Iliad: Sometimes when people get angry they kill people.
Odyssey: Non cosi fan tutte.
Histories: People lie to make their stories better.
Oresteia: Systems of law are helpful.
Oedipus: Oedipus can’t see she’s just not the girl for him
Medea: Every action has an equal and opposite reaction. Some actions have harsher opposite reactions.
Lysistrata: Men just want to fuck.
Symposium: Wine loosens lips.
Bible: People interpret things differently.
Aeneid: Nationalism, man.
Confessions: We’re all inherently greedy.
Inferno: Go to hell, asshole.
Decameron: People like having sex.
Montaigne: Go to a doctor when you’re sick.
King Lear: Sibling rivalry is real.
Don Quixote: Imagination is not real.
P&P: It is a truth universally acknowledged that a single man in possession of a good fortune must be in want of a wife. Similarly, it is a truth universally acknowledged that a single woman must be in want of a man in possession of a good fortune.
C&P: People will go way out of their way to justify their actions.
To the Lighthouse: Sometimes, you’re just a Q.
What Columbia students do every single day courtesy of Shutterstock
9 Comments
@Anonymous You don’t have to take a course on Montaigne to know that his life lesson is pretty much the opposite… He hates doctors…
@Go Sparknotes Go. As little lit hum as I read last year, I’m just proud of myself for understanding the taglines for each book!!
@Symposium invention of pedophilia
@Anonymous People who read the classics are smarter and have better empathy and social skills
@Anonymous http://www.newyorker.com/online/blogs/shouts/2013/09/great-books-modern-subtitles.html
@the lesson of lysistrata is not that all men want to fuck. did you even read it? lysistrata is only able to convince the women not to have sex because she’s implied to have incredible and possibly magical powers of persuasion (which she uses to persuade both men and women) – she has to bind them with a very detailed oath and even then they’re pretty much champing at the bit to get back in bed. ancient greek convention held that women were /more/ sex-crazed and uninhibited than men.

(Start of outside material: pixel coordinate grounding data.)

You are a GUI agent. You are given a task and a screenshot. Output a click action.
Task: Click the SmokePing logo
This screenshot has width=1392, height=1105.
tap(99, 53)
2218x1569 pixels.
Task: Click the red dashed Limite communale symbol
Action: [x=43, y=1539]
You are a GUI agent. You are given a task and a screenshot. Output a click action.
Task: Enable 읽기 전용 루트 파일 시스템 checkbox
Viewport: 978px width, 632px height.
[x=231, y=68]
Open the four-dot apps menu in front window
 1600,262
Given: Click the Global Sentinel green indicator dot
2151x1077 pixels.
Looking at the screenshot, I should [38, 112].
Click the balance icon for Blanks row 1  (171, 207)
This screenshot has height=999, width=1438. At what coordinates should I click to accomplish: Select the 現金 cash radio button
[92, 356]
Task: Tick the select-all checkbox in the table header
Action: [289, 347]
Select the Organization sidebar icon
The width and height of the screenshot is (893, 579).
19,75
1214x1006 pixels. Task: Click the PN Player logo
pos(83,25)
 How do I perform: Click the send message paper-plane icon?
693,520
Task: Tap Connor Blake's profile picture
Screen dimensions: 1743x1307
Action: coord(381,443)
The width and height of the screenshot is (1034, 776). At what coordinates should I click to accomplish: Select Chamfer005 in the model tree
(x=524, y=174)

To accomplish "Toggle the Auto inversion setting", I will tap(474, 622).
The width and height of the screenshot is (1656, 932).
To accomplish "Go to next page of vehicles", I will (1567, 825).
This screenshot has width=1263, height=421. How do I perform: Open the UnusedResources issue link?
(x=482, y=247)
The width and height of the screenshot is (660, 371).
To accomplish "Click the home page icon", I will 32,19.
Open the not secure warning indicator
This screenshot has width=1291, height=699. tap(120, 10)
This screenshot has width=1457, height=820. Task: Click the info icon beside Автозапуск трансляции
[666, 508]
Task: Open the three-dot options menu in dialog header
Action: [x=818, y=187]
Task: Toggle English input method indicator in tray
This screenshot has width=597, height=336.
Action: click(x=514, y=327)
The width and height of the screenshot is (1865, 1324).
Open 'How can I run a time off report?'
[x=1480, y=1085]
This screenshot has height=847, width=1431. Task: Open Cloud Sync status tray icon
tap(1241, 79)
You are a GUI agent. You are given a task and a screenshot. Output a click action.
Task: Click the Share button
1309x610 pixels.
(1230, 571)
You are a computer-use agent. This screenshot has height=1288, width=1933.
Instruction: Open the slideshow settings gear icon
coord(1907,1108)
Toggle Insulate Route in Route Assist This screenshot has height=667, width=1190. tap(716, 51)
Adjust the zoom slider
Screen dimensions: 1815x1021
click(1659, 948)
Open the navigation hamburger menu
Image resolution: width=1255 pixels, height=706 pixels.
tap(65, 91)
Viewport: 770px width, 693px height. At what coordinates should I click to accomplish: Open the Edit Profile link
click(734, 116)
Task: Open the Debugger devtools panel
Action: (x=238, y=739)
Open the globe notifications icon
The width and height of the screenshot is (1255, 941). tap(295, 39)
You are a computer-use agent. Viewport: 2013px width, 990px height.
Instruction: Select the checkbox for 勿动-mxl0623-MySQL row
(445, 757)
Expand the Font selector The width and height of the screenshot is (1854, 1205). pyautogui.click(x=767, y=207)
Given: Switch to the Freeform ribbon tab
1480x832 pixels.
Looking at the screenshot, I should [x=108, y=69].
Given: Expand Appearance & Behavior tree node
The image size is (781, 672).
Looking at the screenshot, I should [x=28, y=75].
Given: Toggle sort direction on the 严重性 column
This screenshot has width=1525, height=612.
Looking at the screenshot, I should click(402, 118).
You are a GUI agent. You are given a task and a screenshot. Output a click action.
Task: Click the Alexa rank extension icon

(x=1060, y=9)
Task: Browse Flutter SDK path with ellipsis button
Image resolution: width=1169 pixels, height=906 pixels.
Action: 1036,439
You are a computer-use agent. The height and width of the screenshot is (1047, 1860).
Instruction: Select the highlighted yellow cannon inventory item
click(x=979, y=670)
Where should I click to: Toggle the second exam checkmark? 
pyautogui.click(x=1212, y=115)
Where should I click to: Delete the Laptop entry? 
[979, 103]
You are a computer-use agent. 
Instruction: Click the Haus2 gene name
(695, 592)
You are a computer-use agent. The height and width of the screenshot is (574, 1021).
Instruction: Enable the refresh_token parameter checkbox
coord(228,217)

like i know this is just a lazy listicle to fill space and all of these are super-simplifying but COME ON
it’s one thing to be simplistic (“Nationalism, man”) and another to just be wrong :(
@classics major Chill.
@classics major I am the biggest wimp because I can’t leave a rude comment anonymously without feeling bad about it :(
Sorry, anon. You’re totally right! I just want us all to relax and be happy and get along and and and okay I’ll go back to writing papers now.
@ballerinadalek The message is more like: Behold the power of the V…….to be funny.